Room 2

László Moholy-Nagy A 19 1927

László Moholy-Nagy
A 19 1927
Collection Hattula Moholy-Nagy

Josef Albers Skyscrapers on Transparent Yellow c1929

Josef Albers
Skyscrapers on Transparent Yellow c.1929
The Josef and Anni Albers Foundation

Josef Albers Three Designs for a Flag for the Bauhaus Exhibition 1923

Josef Albers
Three Designs for a Flag for the Bauhaus Exhibition 1923
Bauhaus-Archiv, Berlin

Josef Albers Armchair for Hans Ludwig and Marguerite Oeser, Berlin 1928

Josef Albers
Armchair for Hans Ludwig and Marguerite Oeser, Berlin 1928
Bauhaus-Archiv, Berlin

In 1923, Albers and Moholy were jointly selected to teach the one-year preliminary course for all newly enrolled Bauhaus students. Moholy’s appointment was a sign that the school was abandoning its early crafts ethos to align itself with the demands of modern industry, a tendency underlined by the title of the first Bauhaus exhibition: Art and Technology: A New Unity.

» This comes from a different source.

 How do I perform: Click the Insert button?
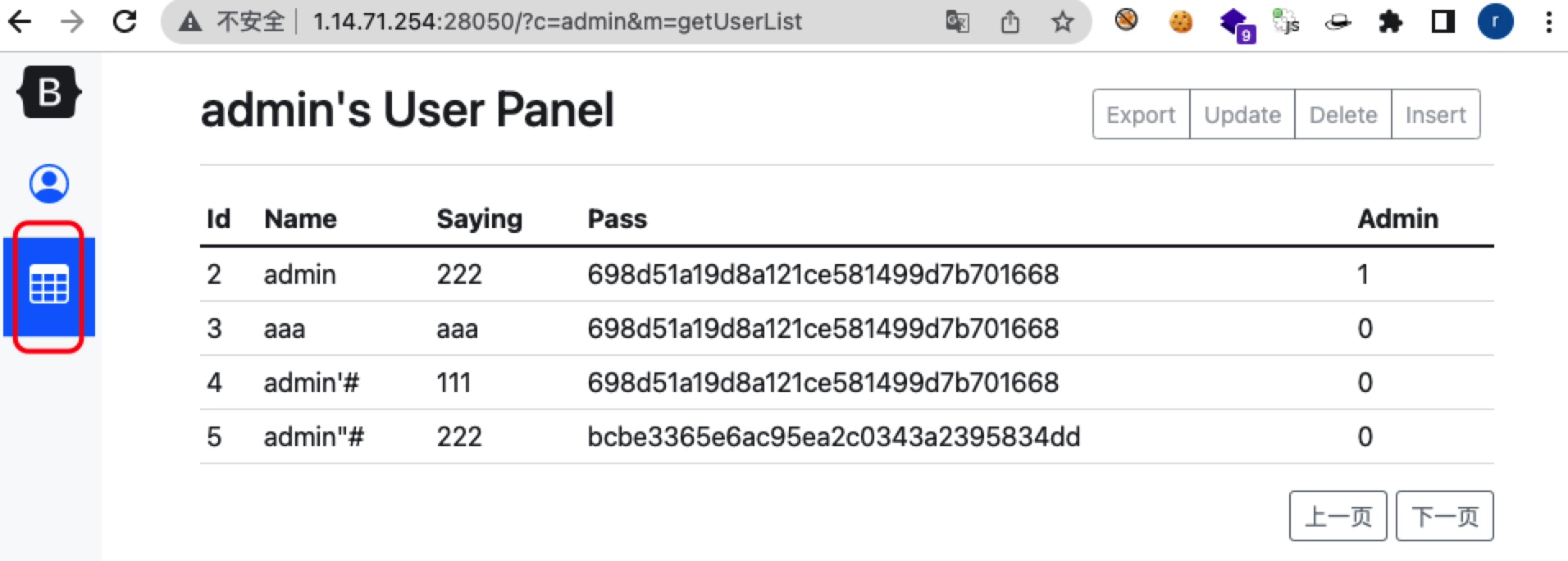(1435, 114)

The mid 1920s was a period of great productivity for Albers and Moholy. Before joining the Bauhaus, Moholy experimented with ideas of style and authorship, and he even assigned the execution of some of his paintings – such as Telephone Picture EM1 1922 – to a sign painter. The title refers to his claim that he might as well have ordered the paintings over the telephone. It was around this time that he began to title works with a combination of letters and numbers akin to a scientific formula, reflecting his desire to purge the artist’s touch from his work and create instead a pure order from impersonal compositional elements.

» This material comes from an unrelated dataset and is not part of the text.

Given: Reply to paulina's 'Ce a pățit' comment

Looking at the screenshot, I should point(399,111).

Similarly, Albers explored semi-industrial techniques to create a fiercely objective art. Appropriating a method devised for engraving headstones, he embarked on a series of abstract compositions created by sandblasting sheets of coloured glass. Made by experienced craftsmen using stencils designed by the artist, such works could be serially produced, bringing art into line with other industrially manufactured goods. Titles such as Skyscrapers A c.1929 and Windows 1929 highlight Albers’s interest in modernist architecture.

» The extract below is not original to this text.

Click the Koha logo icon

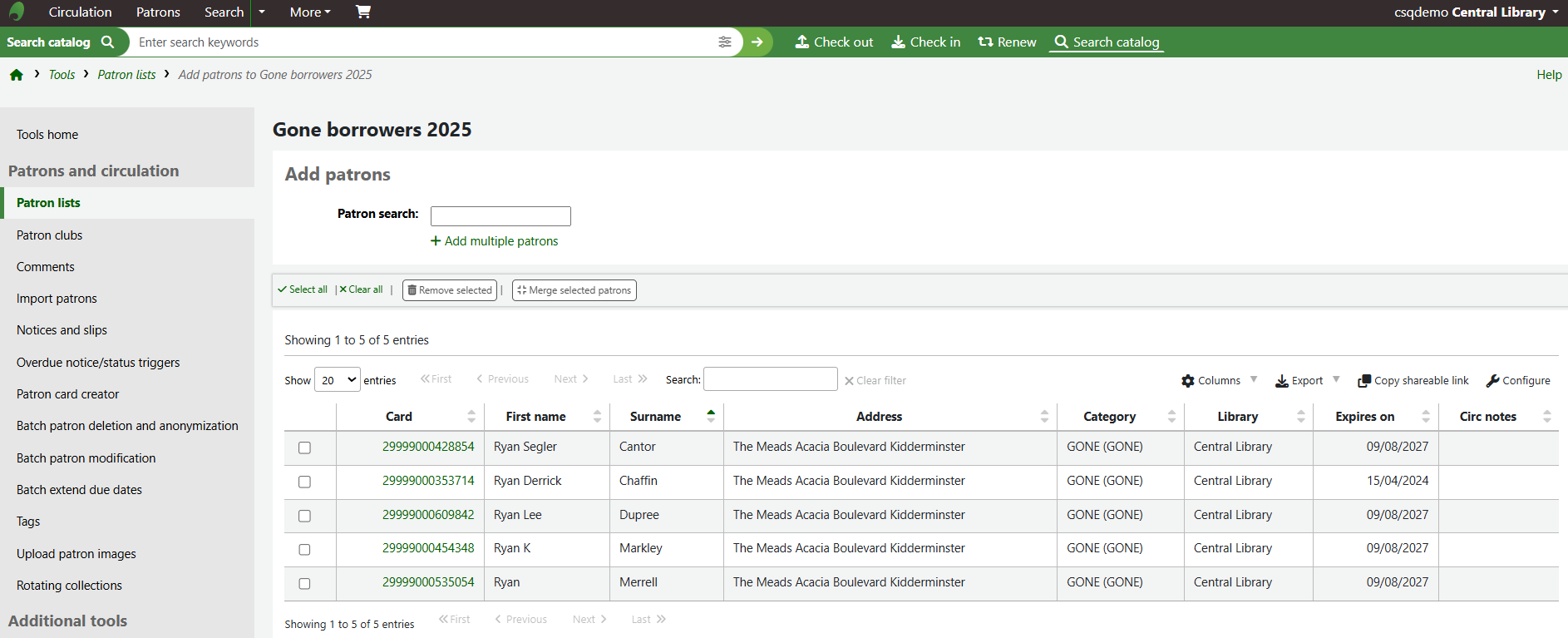click(x=17, y=12)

Both artists branched out into other areas of creative practice. Inspired by constructivist aesthetics, Albers designed a remarkable group of furnishings and household objects as well as developing a unique typeface. Moholy also designed and co-edited most Bauhaus publications, books that helped to disseminate principles of Bauhaus education. He wrote three volumes himself: Die Bühne im Bauhaus (The Bauhaus Stage) with Oskar Schlemmer and Farkas Molnár; Malerei Fotografie Film (Painting Photography Film); and Von Material zu Architektur (translated as The New Vision). These books are shown here as part of a display that looks at the teaching practice of both artists, which includes work done by students under their tutelage. Both men believed that a teacher’s duty was to unleash creative potential and sharpen perceptiveness, rather than transmit a fixed canon of knowledge. This cooperative, all-encompassing spirit is demonstrated by two of Moholy’s photograms, one showing a material study made by one of Albers’s students, the other a tea ball and plate produced in the metal workshop led by Moholy.